Under optimum conditions, the microorganisms or cells are able to perform their desired function with limited production of impurities. The temperature of the fermentation medium is maintained by a cooling jacket, coils, or both. Particularly exothermic fermentations may require the use of external heat exchangers. Nutrients may be continuously added to the fermenter, as in a fed-batch system, or may be charged into the reactor at the beginning of fermentation. The pH of the medium is measured and adjusted with small amounts of acid or base, depending upon the fermentation. In an aerobic process, optimal oxygen transfer is sometimes the rate limiting step. Oxygen transfer is usually helped by agitation, which is also needed to mix nutrients and to keep the fermentation homogeneous.
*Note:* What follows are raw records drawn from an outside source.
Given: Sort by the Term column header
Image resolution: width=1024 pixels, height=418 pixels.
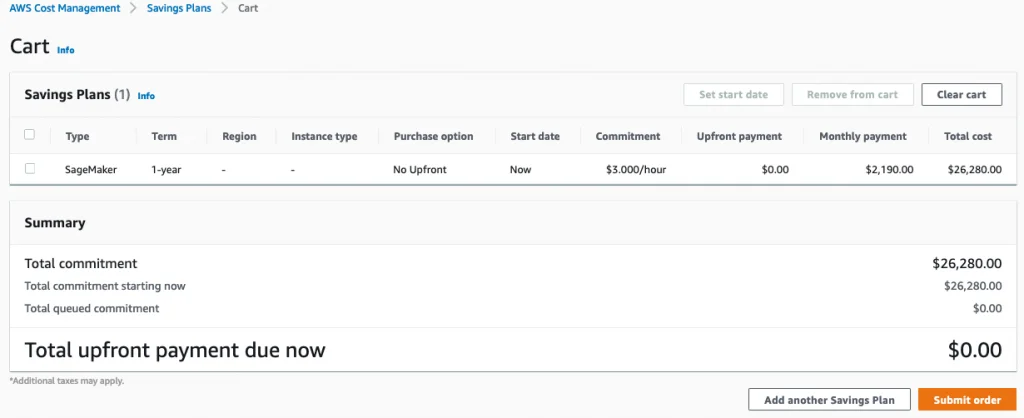Looking at the screenshot, I should point(164,137).
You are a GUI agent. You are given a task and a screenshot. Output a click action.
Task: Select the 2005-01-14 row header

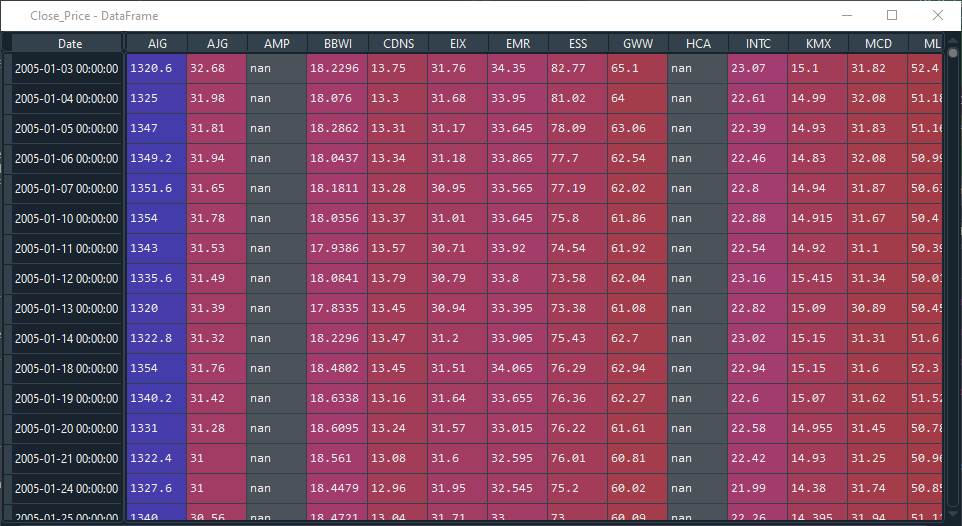pos(66,339)
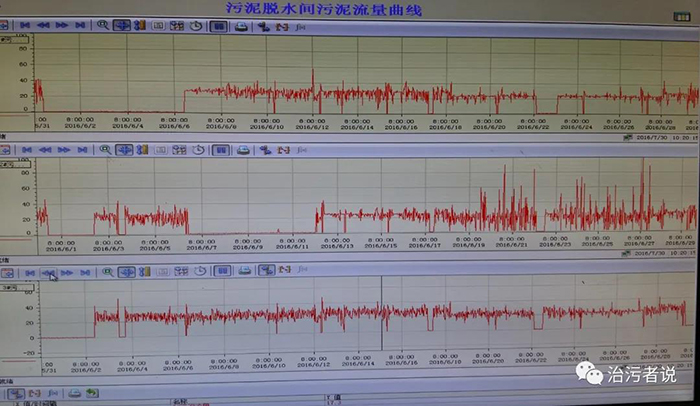Click next record button in top chart toolbar
Image resolution: width=700 pixels, height=406 pixels.
pyautogui.click(x=62, y=24)
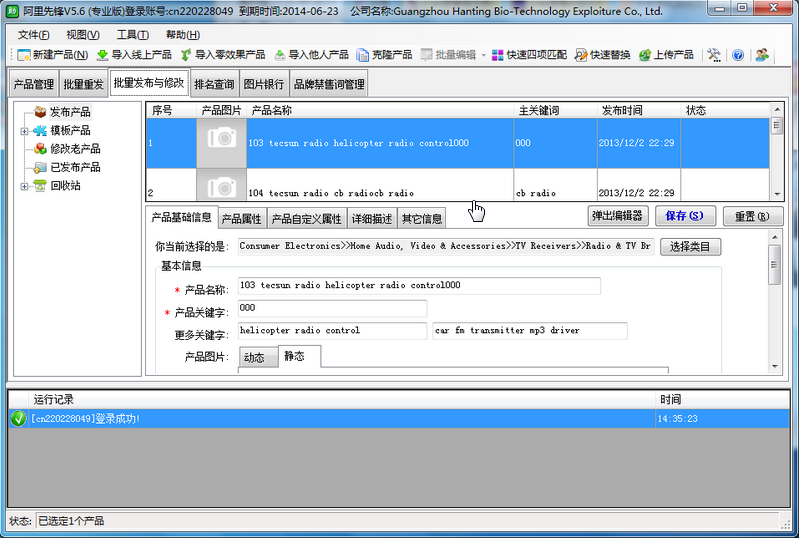Click the 产品关键字 input field
The width and height of the screenshot is (800, 538).
click(x=332, y=308)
To avoid it, the bioreactor must be easily cleaned. Interior surfaces are typically made of stainless steel for easy cleaning and sanitation. Typically bioreactors are cleaned between batches, or are designed to reduce fouling as much as possible when operated continuously. A simplified continuous bioreactor that is designed for non-professionals, enables the growth of E. These bioreactors do not rely on autoclavability, but instead rely on chemical inactivation for reuse. A laptop-sized Personal Bioreactor and Transformation station for bioengineering. Suitable for bacterial growth and culturing.
In the most efficient of these systems, there is a supply of a free-flowing, chemically inert medium which acts as a receptacle for the bacteria that break down the raw sewage. Examples of these bioreactors often have separate, sequential tanks and a mechanical separator or cyclone to speed the separation of water and biosolids. The biosolids can be collected for further processing, or dried and used as fertilizer. An extremely simple version of a sewage bioreactor is a septic tank whereby the sewage is left in situ, with or without additional media to house bacteria.